Треть жизни протоиерея Владимира Отта прошла в Старом Осколе. А это более трех десятков лет. В октябре 1961 года он был назначен настоятелем Свято-Ильинского храма в Ездоцкой слободе. В мае 1984 года по состоянию здоровья был освобожден от этой должности и почислен за штат. Но и выйдя на заслуженный отдых, батюшка не покинул наши края. Он остался жить в церковной сторожке Ильинского храма. Участвовал по мере сил в церковной службе, без которой не мыслил своего существования. Принимал у себя в келье посетителей, приезжавших для духовных бесед с опытным священником из Губкина, Горшечного, Курска, Орла, Москвы…
28 июля 1992 года протоиерей Владимир Отт последний раз отметил день памяти своего небесного покровителя – святого равноапостольного князя Владимира. А сутки спустя, накануне своего 91-го дня рождения, завершил земной путь.
Из книги Владимира Отта «Сага о нашей семье»

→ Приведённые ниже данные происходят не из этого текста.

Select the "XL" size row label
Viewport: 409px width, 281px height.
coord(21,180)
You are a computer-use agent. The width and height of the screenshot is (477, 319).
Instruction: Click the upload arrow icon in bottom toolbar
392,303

«До 1925 года я почти не замечал как Нюру, так и Марусю. Знал, что какая-то девушка регентовала на правом клиросе, а другая, помоложе – на левом. Мне даже казалось, что ее зовут Валя. Наступил 1925 год. Приближался Великий Пост. Вечером под мясопустное воскресенье, что перед масленицей, во время всенощного бдения я стоял в алтаре около северных врат. Вдруг среди церковной службы раздался резкий ударный шум от падающих книг. Я оглянулся из алтаря на левый хор. То упали певческие книги, лежавшие на аналойчике. Но не это я увидел. Мой взор был прикован к девушке, стоявшей посреди хора. Ее задумчивый взор был устремлен как будто вдаль. На упавшие книги она не обратила никакого внимания. Она вся выражала собою чудный образ девушки во всей его чистоте, во всей его нежности, во всей его женственности… Я закрыл лицо руками и стоял несколько минут, пораженный красотою виденного. В тот же миг я почувствовал, что полюбил всей душой эту девушку. Впечатление было настолько сильно, чувство только родившейся любви было настолько глубоко, что я всю службу провел как во сне.
Всю наступившую масленичную неделю я ходил под впечатлением любимого образа. В ближайшие дни я старался осторожно, чрезвычайно осторожно, – чтобы не раскрыть и не задеть горевшего в душе священного огня любви, – расспросить, узнать, как же ее зовут, эту девушку – регента с левого клироса. И когда я узнал от нашего алтарного Николая, что зовут ее Анной и что она хорошая девушка, и что батюшка отец Алексий ее любил, – радость и спокойствие наполнили мою душу.
Как дорого мне вдруг показалось имя «Анна», это лучшее из имен женских, это воплощение благодати и всей девичьей красоты!.. Всю масленицу я промечтал о ней.
Нужно было бороться за чистоту своего чувства, одновременно и очищая и проверяя глубину и серьезность его. Моя мечта стала разрисовывать картины моего сближения с ней, а порою в эти дни я допускал чересчур горячащие мысли.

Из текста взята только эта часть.